The kingdom of God is less about doing and more about being. Of course, both require action and involvement–being is never sitting around in some sort of lackadaisical bliss. McKinley says that being in the kingdom is rejecting the spirituality of levels and embracing the dimension of the kingdom. It is seeing that the kingdom is really real, that it is the reality that defines my entire identity and way of being in the world. McKinley puts it this way:
The kingdom is a dimension I acknowledge, I live in, I participate in. Yet it’s never a level I achieve. It is a lot less like building the business of Christianity and a lot more like slipping into the matrix of Jesus.

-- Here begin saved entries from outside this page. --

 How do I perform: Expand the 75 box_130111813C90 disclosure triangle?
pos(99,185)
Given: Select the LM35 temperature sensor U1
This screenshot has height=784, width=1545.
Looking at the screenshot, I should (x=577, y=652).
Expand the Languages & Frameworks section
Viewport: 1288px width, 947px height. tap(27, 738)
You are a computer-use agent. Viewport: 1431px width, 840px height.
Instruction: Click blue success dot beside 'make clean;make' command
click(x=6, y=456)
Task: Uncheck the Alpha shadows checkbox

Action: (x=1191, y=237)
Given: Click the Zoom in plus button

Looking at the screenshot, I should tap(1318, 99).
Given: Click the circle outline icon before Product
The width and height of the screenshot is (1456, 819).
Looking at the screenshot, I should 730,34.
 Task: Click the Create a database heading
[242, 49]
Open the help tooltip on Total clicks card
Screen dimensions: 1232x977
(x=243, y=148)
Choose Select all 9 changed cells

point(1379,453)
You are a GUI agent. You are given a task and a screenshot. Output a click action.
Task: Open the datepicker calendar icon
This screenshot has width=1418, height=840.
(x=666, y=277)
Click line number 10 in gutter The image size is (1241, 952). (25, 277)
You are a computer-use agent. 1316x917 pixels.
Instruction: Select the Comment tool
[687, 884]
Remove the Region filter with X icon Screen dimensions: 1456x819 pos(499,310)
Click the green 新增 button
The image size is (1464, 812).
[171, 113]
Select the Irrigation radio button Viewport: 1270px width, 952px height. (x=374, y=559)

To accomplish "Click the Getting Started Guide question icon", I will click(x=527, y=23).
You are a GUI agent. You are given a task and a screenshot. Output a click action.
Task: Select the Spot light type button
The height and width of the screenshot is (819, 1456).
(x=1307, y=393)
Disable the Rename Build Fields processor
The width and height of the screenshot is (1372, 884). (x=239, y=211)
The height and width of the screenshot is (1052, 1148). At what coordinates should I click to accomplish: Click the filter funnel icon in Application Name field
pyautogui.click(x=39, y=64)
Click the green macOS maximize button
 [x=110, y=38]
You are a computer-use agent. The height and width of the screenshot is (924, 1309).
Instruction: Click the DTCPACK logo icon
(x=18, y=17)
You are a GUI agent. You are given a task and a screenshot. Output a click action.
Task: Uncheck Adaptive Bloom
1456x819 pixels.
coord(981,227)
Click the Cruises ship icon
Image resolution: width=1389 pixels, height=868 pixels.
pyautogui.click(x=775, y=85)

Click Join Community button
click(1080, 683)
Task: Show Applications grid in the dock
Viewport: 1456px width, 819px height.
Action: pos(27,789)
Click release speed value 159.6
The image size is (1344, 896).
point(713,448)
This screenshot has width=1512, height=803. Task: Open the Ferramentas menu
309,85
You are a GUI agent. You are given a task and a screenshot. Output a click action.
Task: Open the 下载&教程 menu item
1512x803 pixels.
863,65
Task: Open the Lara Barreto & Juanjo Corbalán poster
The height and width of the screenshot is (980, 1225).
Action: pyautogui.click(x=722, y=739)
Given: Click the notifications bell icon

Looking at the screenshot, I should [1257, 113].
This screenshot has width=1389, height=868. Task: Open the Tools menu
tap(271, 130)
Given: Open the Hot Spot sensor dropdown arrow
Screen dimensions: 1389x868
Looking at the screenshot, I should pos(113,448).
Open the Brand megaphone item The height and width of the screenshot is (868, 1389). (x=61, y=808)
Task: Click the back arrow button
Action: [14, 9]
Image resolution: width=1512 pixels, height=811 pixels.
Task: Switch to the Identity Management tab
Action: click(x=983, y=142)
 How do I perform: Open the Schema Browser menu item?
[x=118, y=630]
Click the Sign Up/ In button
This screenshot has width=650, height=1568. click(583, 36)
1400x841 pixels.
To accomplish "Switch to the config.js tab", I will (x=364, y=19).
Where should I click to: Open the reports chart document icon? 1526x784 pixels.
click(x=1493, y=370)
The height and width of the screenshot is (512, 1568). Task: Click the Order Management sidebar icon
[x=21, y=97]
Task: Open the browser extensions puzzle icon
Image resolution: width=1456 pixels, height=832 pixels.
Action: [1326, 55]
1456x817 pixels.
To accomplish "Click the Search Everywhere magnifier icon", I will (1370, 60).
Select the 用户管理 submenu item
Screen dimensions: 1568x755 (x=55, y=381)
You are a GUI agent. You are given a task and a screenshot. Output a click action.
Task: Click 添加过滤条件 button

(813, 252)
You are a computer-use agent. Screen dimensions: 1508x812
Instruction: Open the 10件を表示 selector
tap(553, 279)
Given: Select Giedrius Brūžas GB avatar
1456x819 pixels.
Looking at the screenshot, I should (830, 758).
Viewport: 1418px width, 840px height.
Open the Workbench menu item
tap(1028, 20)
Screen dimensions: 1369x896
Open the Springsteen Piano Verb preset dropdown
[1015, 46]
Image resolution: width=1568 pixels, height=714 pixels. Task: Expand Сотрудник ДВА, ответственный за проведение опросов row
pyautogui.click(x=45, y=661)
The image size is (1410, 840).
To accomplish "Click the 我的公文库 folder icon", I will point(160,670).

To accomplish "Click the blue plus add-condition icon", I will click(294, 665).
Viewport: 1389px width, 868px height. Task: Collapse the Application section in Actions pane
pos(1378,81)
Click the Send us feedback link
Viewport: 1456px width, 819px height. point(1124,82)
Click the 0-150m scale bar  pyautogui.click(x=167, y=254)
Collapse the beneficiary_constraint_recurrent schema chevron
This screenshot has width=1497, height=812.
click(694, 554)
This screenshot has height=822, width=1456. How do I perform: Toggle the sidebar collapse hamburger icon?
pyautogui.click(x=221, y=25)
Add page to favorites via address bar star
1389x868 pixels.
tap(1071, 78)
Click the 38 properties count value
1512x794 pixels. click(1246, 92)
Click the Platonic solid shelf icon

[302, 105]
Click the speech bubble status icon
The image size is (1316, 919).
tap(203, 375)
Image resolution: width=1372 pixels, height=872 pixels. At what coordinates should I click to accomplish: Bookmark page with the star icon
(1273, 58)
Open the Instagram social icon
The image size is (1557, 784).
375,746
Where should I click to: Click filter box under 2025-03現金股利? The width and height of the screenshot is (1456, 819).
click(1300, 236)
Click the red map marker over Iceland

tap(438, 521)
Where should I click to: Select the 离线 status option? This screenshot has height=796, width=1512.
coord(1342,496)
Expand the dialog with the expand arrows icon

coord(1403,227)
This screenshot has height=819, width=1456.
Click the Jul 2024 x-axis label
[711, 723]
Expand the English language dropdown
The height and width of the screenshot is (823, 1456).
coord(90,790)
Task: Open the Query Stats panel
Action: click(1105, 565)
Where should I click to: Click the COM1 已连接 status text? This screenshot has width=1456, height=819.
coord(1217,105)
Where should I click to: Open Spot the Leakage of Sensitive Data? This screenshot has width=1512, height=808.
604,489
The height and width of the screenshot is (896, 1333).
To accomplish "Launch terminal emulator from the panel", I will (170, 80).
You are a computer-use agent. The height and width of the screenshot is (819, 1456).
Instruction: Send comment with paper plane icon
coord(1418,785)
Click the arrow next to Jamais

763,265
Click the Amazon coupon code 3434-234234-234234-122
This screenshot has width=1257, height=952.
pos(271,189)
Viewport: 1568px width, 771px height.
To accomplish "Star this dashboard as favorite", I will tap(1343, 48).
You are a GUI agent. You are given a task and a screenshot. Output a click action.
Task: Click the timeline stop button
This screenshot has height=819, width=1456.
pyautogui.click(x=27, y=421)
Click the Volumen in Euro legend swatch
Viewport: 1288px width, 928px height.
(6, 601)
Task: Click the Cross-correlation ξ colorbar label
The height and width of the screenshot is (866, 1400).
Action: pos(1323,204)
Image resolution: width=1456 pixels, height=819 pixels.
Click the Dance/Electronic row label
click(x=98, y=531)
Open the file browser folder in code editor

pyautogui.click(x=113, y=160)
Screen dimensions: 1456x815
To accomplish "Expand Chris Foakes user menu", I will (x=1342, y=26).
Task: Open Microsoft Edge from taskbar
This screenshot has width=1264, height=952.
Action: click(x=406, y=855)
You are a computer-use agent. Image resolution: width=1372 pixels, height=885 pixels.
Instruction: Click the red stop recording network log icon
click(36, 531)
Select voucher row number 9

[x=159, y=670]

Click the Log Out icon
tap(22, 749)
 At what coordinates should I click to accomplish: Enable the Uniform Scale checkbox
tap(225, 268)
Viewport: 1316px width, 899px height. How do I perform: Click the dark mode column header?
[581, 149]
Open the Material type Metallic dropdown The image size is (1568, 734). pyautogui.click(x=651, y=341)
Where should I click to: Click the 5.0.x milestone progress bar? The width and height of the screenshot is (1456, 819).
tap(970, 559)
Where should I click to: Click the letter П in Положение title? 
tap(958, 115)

In leaving the levels, I am called by Jesus to embrace His way of being in the world. That means that church is not about getting big but about creating space where we live out a new kingdom humanity as He taught. It’s sad to see pastors who are burned out because they can’t get off the treadmill or believers who are ready to chuck their faith in Jesus because they are tired of trying to perform. (pg 63)
Slipping into the matrix of Jesus. Leaving the levels and embracing a new reality. This is much more difficult to accept than a spirituality of doing. Doing is more tangible, measurable, makes us feel accomplished. When we are inviting others to simple be in the kingdom, it can sound a bit off-putting, like it’s causing different synapses to fire in our brains. Yet it is an invitation into freedom. It’s a bit like Captain Stevens’ experience in Source Code–we’re confronted with a new reality that we can either reject or embrace. For Stevens, his salvation comes when he chooses to die to himself, to take the risk to embrace a new reality, to pursue a love that transcends military orders or science and embark a new way of being. As Paul wrote in Colossians 1, he has rescued us from the dominion of darkness and brought us into the kingdom of the Son he loves, in whom we have redemption, the forgiveness of sins.